Tuesday saw the National Australia Bank’s business conditions and confidence survey produce slightly mixed results – both produced negative readings, but while conditions fell 6 points, confidence rose 6 points.
And while Victoria did see a worsening in some measures (wages down according to the ABS, as well as jobs), confidence picked up and the rate of job losses slowed compared to July.
Westpac’s latest consumer confidence survey yesterday showed an improvement (against most forecasts).
The Westpac-Melbourne Institute Index of Consumer Sentiment rose from 79.5 in August to 93.8 in September, despite news of the sharp fall in GDP in the June quarter and confirmation of the first recession in 28 years. In fact, the rise was nearly double the fall in August.

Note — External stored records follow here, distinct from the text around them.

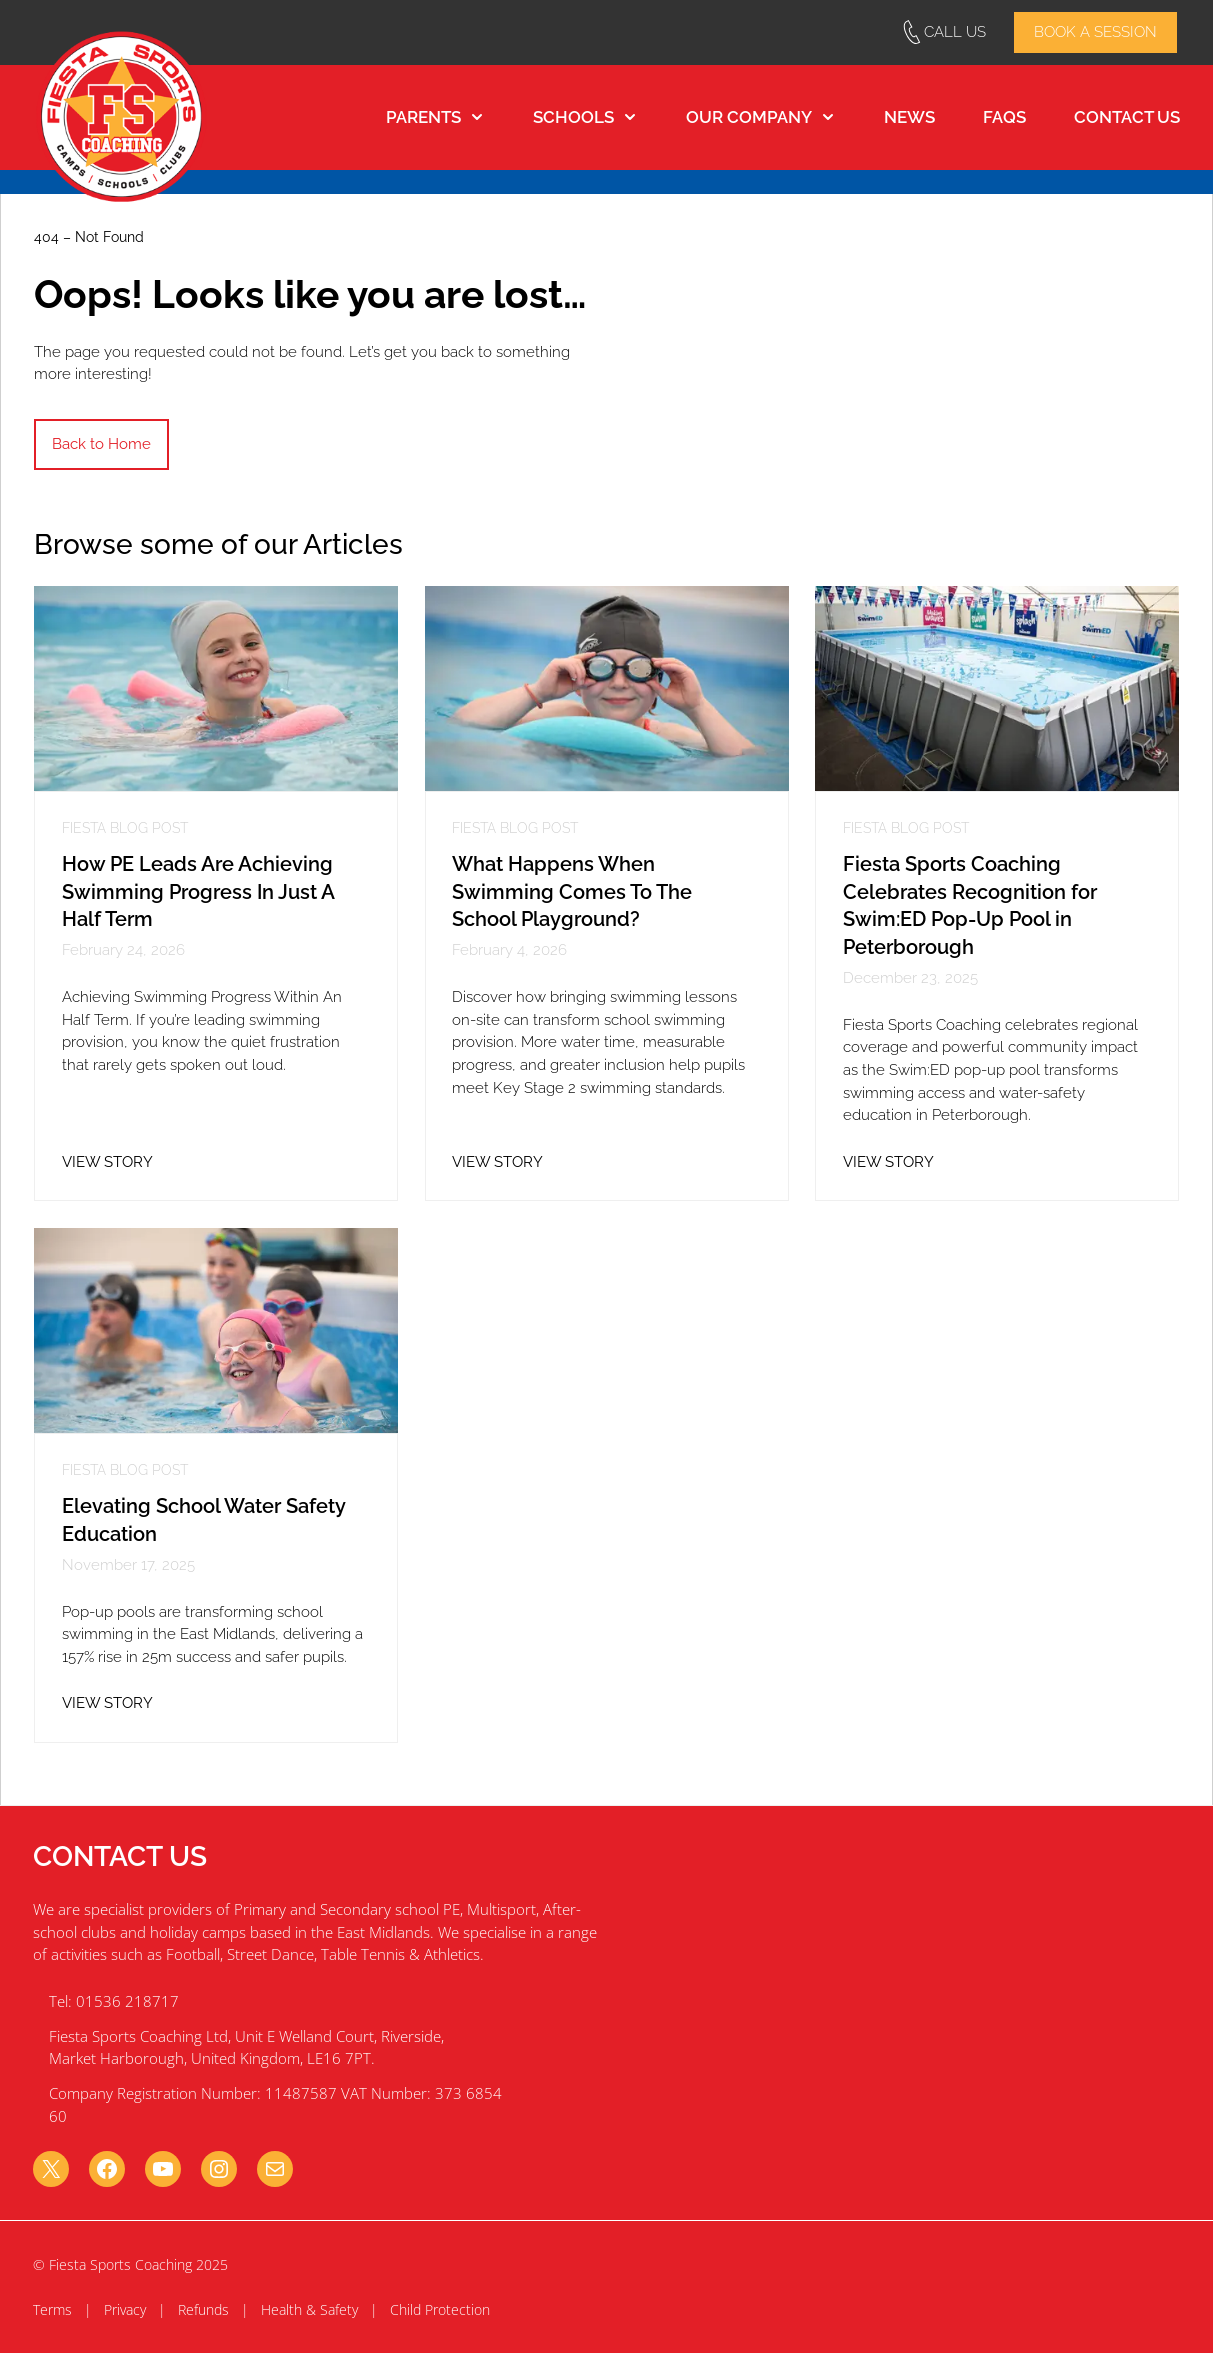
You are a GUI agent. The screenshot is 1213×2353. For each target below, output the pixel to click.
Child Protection (440, 2309)
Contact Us (1127, 117)
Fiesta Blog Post (125, 829)
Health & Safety (309, 2309)
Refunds (203, 2309)
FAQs (1004, 117)
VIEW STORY (107, 1162)
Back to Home (101, 444)
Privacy (125, 2309)
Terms (52, 2309)
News (909, 117)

The rebound means the Index is now just 1.6 percent below the average over the six months prior to the emergence of COVID-19 in March. Westpac’s chief economist, Bill Evans says “Clearly this was ‘old news’ with respondents more focussed on the future.”
And after a surprise 12.0% rise in building approvals in July, lending data yesterday from the Australian Bureau of Statistics produced another shock – the sharpest rise in new home loans on record.
The ABS said new loan commitments in July rose 8.9% compared with the previous month and were up more than a 11% on July 2019.
It is the largest month-on-month rise ever recorded by the bureau and has been spurred on by significant rises in owner-occupier loan activity (who have been in turn driven by the record low-interest rates).
Owner-occupier loans rose 10.7% in July, while first-home buyer owner-occupier commitments jumped 14.4%.
New investor loans rose 3.5% compared to the previous month but were still down 5.1% over the year.
ABS head of finance and wealth Amanda Seneviratne said the rise followed an easing of coronavirus restrictions in most states and territories that allowed buying activity to rebound from the lows experienced at the beginning of the pandemic.
“July owner-occupier home-loan commitments rebounded with the largest month-on-month rise in the history of the series as social distancing restrictions eased in most states and territories,” she said.
“New loan commitments for owner-occupied housing rose in all states and territories except the Australian Capital Territory.”
The largest rise in new loan commitments were in NSW, Victoria and Queensland.
But business borrowing for property told a different story.
Construction lending fell 25% to just $2.3 billion and business borrowing for the purchase of property dropped 14.2% to $3.10 billion. Both measures were down sharply over the year.